===== Source records
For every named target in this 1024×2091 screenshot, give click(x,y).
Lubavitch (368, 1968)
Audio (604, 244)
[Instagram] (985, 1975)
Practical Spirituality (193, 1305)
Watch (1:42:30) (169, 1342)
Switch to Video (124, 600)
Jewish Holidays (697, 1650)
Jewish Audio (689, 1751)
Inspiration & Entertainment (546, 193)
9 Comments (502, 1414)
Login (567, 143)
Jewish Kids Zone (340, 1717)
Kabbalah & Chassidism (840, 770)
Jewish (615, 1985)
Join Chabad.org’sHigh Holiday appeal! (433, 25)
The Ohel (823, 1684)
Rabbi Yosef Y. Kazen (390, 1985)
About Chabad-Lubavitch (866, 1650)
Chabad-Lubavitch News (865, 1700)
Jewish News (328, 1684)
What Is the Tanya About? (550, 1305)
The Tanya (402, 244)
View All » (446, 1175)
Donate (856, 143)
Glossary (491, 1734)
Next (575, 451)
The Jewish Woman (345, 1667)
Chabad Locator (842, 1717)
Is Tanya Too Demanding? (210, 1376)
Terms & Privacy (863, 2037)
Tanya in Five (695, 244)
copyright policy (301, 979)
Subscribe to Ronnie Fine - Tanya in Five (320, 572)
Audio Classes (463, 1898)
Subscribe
==========
Return the lines above that include the string "Chabad".

▶ _Solution to this problem_:
Join Chabad.org’sHigh Holiday appeal! (433, 25)
About Chabad-Lubavitch (866, 1650)
Chabad-Lubavitch News (865, 1700)
Chabad Locator (842, 1717)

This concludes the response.